Source information Block Start
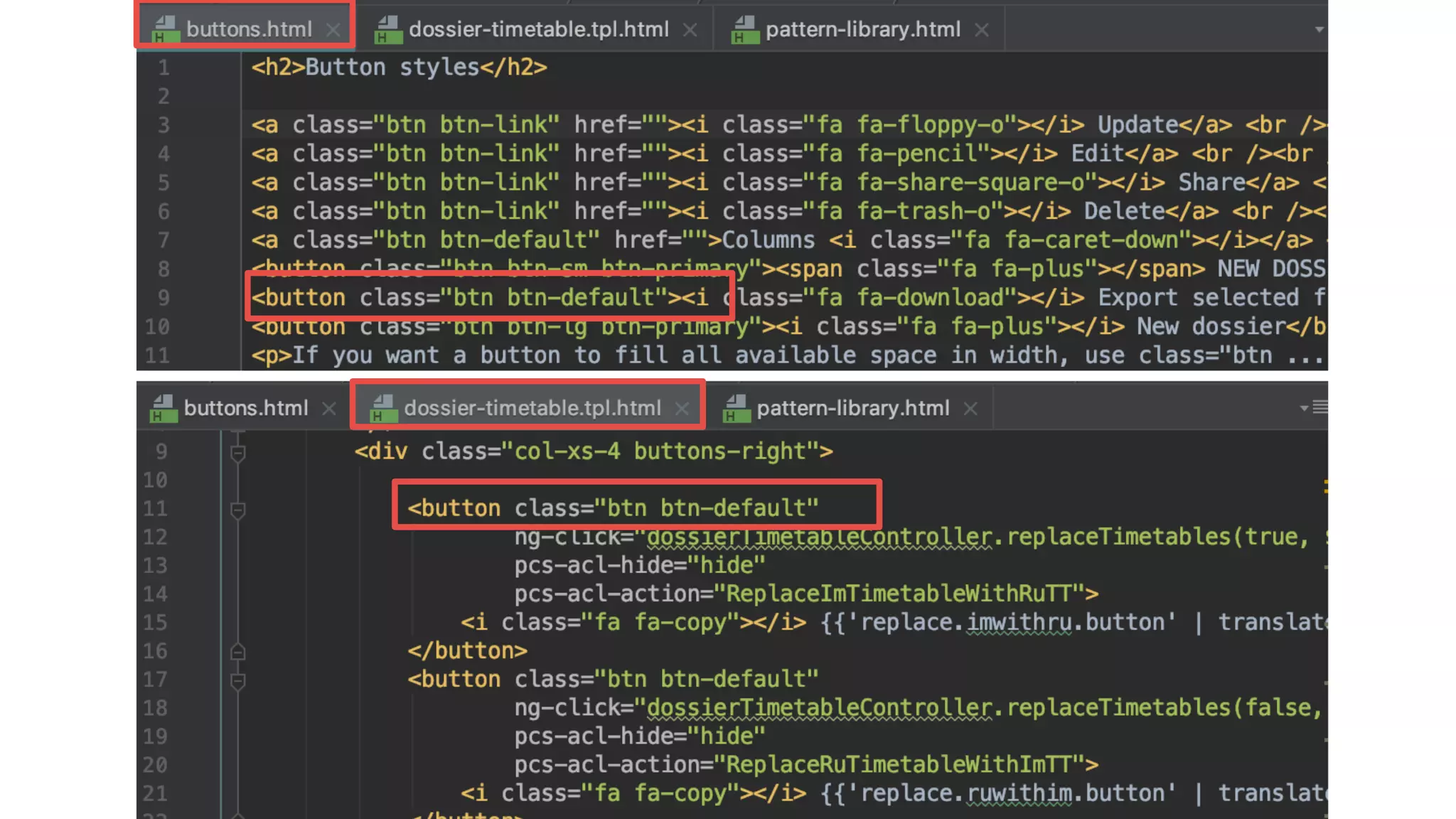This screenshot has width=1456, height=819.
Task: Click file icon on top dossier-timetable.tpl.html tab
Action: click(389, 30)
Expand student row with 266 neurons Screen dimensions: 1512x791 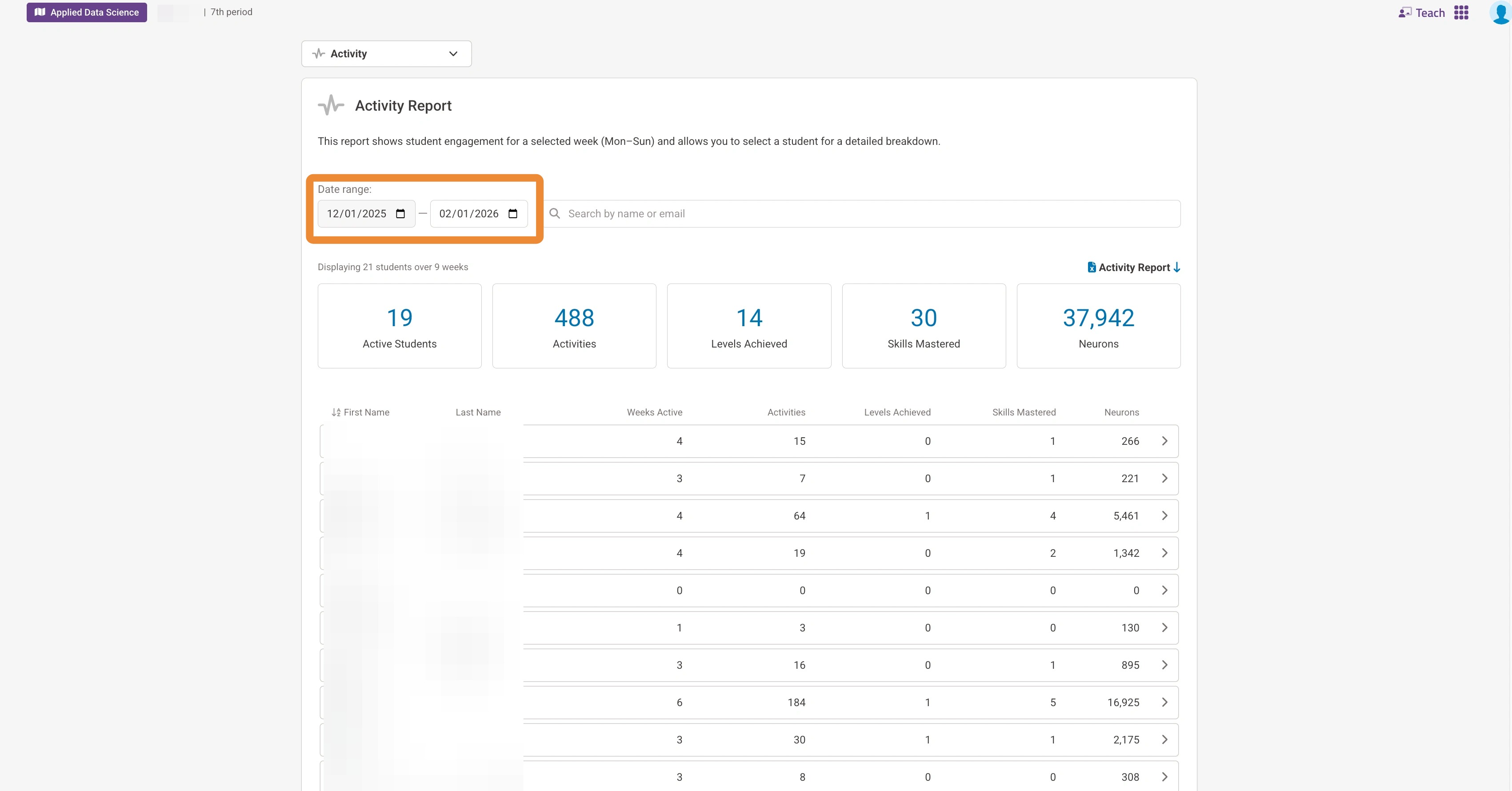pos(1164,441)
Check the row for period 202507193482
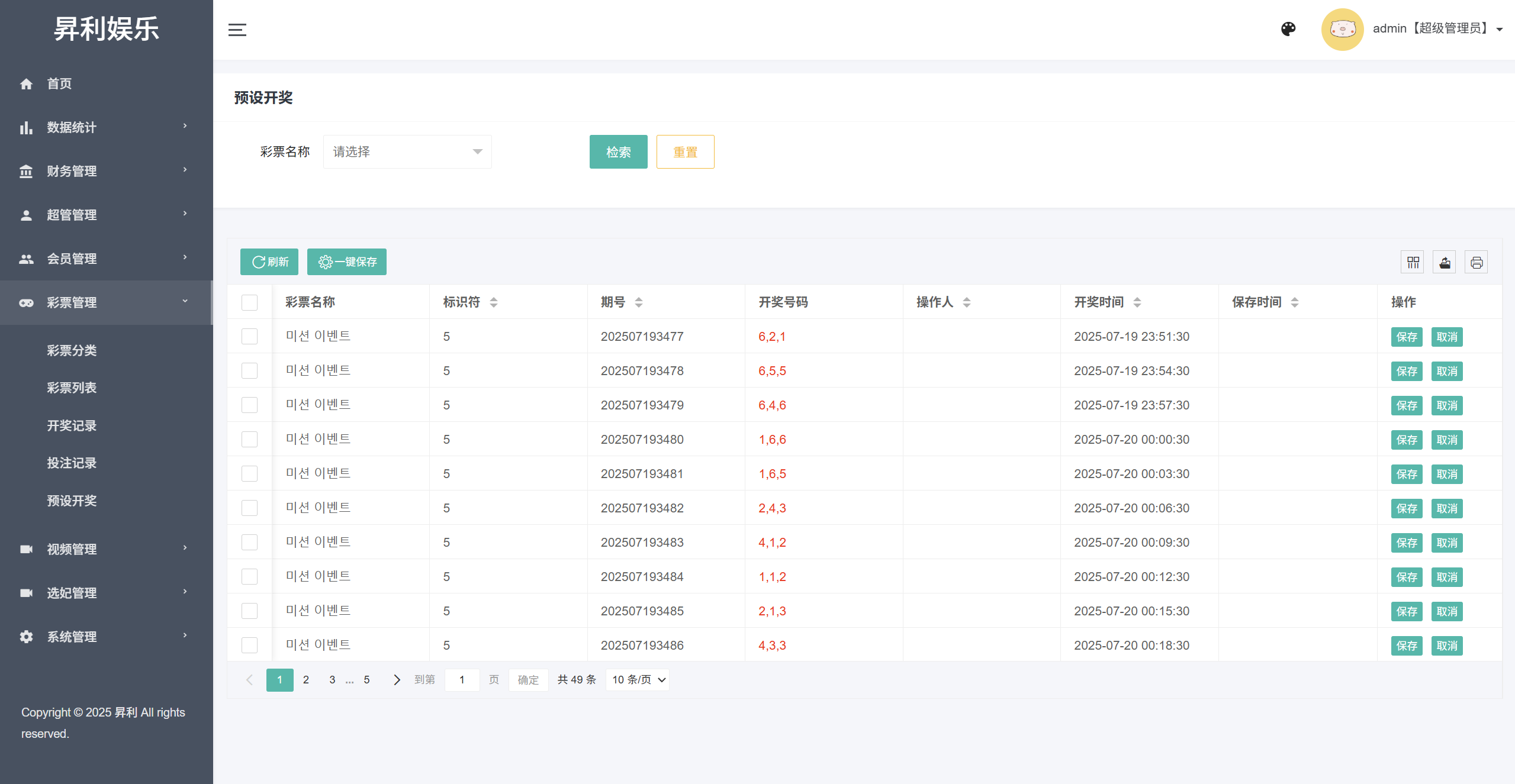The height and width of the screenshot is (784, 1515). 249,508
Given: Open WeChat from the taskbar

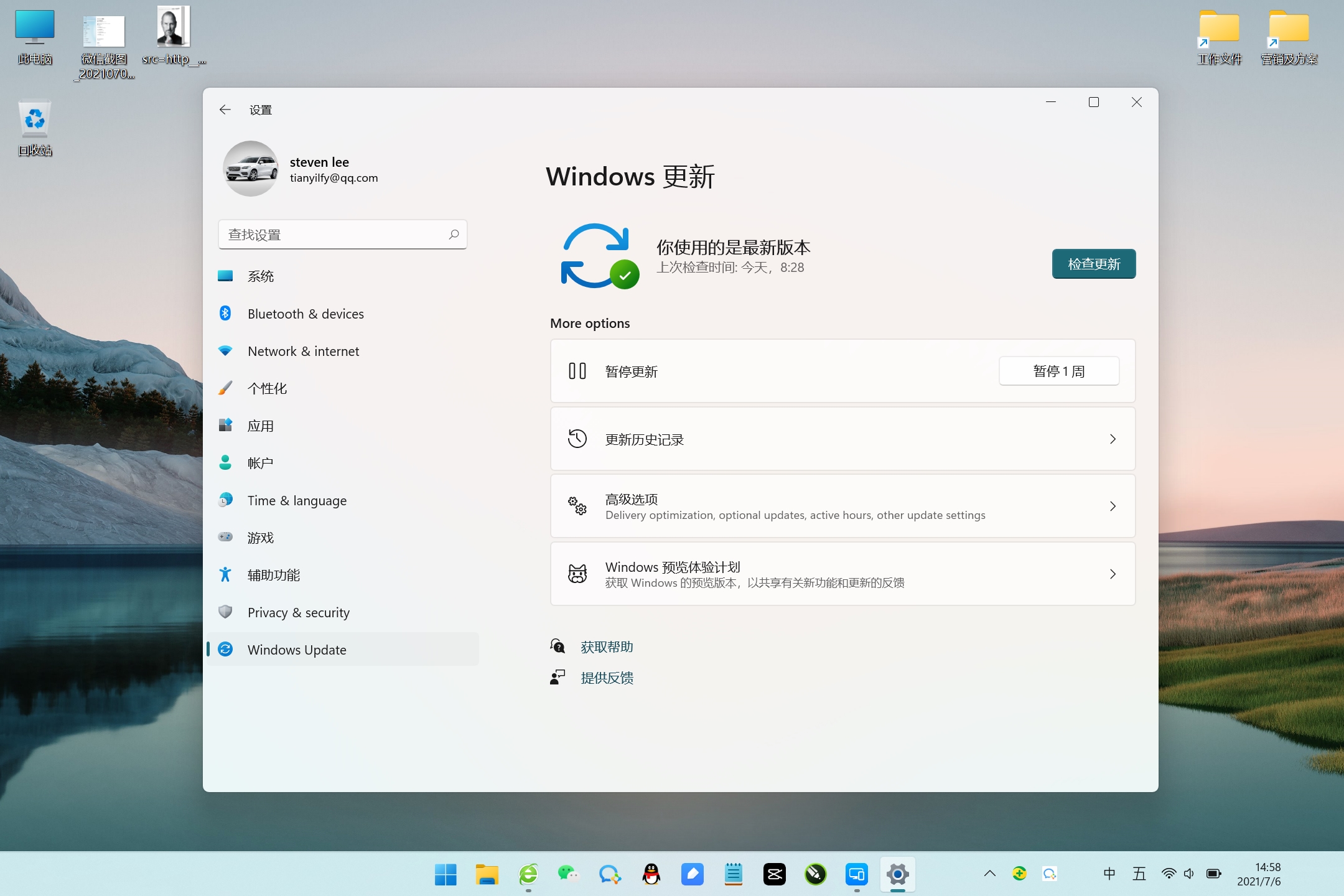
Source information Block End
Problem. Beginning at the line with "Check the row for period 202507193482", reproduce word for word each line through the last line of the records. Include both ends but no pictures.

Exercise output.
Check the row for period 202507193482
The height and width of the screenshot is (784, 1515). 249,508
Given: Open WeChat from the taskbar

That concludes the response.